Britain's hard-pressed manufacturers shed jobs for the 11th month in a row in February as they sought to cope with sagging export orders and a sharp rise in the cost of fuel and raw materials, according to a report released yesterday.

The monthly overview of industry from the Chartered Institute of Purchasing and Supply suggested firms were stuck in a low-growth environment, with the pace of expansion easing slightly last month.

Roy Ayliffe, director of professional practice at the CIPS, said: "A lack of new orders from abroad means the sector is undergoing a period of consolidation as companies continue to maintain production growth whilst trimming excess capacity and raising efficiency. Manufacturers continue to face spiralling costs, which are squeezing companies' operating margins."

The CIPS purchasing managers' index came in at 51.7 in February, down on the 51.8 recorded in January. A figure above 50 indicates manufacturing is expanding.

In a month when oil prices were on average above $60 a barrel, industry was faced with the fastest rate of input price inflation in more than a year. The CIPS said there were "widespread reports of increased energy costs, whilst the prices of a number of commodities including metals, chemicals and plastics were higher than in January". Firms cut jobs in an attempt to boost efficiency and profitability.
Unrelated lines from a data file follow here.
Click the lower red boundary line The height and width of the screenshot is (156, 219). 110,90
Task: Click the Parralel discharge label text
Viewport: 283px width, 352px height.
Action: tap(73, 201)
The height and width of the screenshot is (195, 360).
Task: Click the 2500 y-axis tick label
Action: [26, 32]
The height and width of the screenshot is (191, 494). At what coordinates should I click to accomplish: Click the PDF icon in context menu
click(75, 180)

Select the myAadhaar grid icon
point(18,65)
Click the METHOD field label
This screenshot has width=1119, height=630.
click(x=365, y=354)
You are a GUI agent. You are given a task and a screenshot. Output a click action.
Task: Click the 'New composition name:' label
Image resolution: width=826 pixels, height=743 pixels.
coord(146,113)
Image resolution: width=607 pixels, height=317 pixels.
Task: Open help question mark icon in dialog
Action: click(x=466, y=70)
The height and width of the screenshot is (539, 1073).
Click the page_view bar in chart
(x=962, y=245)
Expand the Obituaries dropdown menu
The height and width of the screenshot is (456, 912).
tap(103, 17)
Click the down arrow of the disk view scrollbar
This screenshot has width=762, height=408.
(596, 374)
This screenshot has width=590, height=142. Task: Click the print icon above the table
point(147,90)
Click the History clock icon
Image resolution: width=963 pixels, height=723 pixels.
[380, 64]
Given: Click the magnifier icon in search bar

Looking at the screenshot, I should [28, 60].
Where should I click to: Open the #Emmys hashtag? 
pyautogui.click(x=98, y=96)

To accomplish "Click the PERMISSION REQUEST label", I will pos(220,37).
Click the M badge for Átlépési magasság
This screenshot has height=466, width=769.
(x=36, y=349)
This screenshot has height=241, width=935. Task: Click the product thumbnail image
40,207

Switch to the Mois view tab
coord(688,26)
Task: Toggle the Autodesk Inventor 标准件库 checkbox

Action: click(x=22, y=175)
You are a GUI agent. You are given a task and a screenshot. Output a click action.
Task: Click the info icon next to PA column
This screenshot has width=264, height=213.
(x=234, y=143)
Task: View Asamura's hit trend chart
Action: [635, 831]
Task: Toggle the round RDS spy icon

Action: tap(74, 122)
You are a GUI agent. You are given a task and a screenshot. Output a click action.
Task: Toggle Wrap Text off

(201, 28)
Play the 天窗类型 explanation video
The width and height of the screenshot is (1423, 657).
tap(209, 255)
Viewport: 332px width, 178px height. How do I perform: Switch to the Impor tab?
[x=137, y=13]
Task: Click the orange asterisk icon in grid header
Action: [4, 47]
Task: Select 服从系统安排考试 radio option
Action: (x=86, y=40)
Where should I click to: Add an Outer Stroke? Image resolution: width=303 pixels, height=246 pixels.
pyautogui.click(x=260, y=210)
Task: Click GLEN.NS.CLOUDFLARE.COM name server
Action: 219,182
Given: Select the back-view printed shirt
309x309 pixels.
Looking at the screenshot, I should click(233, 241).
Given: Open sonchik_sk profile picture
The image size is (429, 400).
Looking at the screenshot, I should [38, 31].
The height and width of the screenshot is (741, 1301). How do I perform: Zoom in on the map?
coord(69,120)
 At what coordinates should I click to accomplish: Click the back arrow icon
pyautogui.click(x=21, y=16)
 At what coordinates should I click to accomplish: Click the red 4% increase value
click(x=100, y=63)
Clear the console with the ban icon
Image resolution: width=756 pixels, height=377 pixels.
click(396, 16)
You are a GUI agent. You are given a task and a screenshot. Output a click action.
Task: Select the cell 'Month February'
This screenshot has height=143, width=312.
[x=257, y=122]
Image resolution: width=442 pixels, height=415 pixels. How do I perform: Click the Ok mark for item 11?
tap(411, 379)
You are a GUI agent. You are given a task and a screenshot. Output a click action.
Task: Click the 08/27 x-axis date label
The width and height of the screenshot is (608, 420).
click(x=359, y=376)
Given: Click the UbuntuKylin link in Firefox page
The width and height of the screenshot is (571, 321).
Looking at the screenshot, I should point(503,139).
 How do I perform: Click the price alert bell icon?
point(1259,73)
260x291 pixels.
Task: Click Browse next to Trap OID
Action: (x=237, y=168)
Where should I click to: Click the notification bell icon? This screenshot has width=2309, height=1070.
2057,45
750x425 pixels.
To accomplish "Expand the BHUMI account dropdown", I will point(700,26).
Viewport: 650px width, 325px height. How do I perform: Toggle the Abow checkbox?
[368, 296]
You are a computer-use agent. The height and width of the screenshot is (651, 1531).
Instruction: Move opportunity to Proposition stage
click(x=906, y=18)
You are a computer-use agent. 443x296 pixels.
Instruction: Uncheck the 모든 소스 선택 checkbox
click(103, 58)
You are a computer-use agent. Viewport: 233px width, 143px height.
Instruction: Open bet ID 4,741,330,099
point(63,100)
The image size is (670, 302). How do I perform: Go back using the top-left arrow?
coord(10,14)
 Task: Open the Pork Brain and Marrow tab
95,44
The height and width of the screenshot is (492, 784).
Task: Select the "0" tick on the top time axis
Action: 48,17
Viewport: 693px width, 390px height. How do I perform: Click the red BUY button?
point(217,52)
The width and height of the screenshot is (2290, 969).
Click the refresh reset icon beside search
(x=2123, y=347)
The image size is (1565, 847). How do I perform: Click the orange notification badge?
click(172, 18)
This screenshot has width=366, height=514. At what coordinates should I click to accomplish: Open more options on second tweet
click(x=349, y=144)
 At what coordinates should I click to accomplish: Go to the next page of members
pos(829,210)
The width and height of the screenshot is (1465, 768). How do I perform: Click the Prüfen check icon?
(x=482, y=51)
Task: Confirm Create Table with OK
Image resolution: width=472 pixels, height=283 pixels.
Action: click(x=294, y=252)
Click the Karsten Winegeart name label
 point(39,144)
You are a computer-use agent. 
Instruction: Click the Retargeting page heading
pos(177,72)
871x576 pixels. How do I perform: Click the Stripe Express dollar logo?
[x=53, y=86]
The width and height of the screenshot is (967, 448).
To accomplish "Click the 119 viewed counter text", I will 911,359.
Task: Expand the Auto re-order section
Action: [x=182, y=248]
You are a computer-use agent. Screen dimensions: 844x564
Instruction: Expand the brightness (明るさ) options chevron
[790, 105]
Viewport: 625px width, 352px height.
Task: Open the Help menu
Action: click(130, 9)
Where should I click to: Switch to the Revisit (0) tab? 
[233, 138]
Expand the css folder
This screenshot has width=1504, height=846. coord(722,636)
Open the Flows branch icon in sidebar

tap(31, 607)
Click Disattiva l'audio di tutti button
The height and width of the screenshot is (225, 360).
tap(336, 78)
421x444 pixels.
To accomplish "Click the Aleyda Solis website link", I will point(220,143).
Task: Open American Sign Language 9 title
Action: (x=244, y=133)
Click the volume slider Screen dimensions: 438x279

Lending figures from the Bank of England showed mortgage demand in January remained steady at the high levels recorded in December. The number of home loans approved in January stood at 122,000, up 49% on the same month in 2005.

Kelvin Davidson, property economist at Capital Economics, said strong annual growth rates were inevitable given that late 2004/early 2005 was the trough period for mortgage demand, and it was more noteworthy that January was the first month in which mortgage approvals did not increase since November 2004.

With consumer confidence subdued and the labour market weak, Mr Davidson said, the data looked "consistent with the levelling off that has been apparent in the BBA's [British Bankers' Association's] figures since August last year. However, that is not to say mortgage approvals do not still have some near term strength.

"The RICS [Royal Institution of Chartered Surveyors] continues to report healthy levels of new buyer inquiries, while housebuilders have experienced an improvement in site visits in recent months."

Alan Castle at Lehman Brothers said: "What has effectively been a loosening of credit conditions has led to strength in a number of macro economic housing indicators, as well as renewed momentum in the buy-to-let market."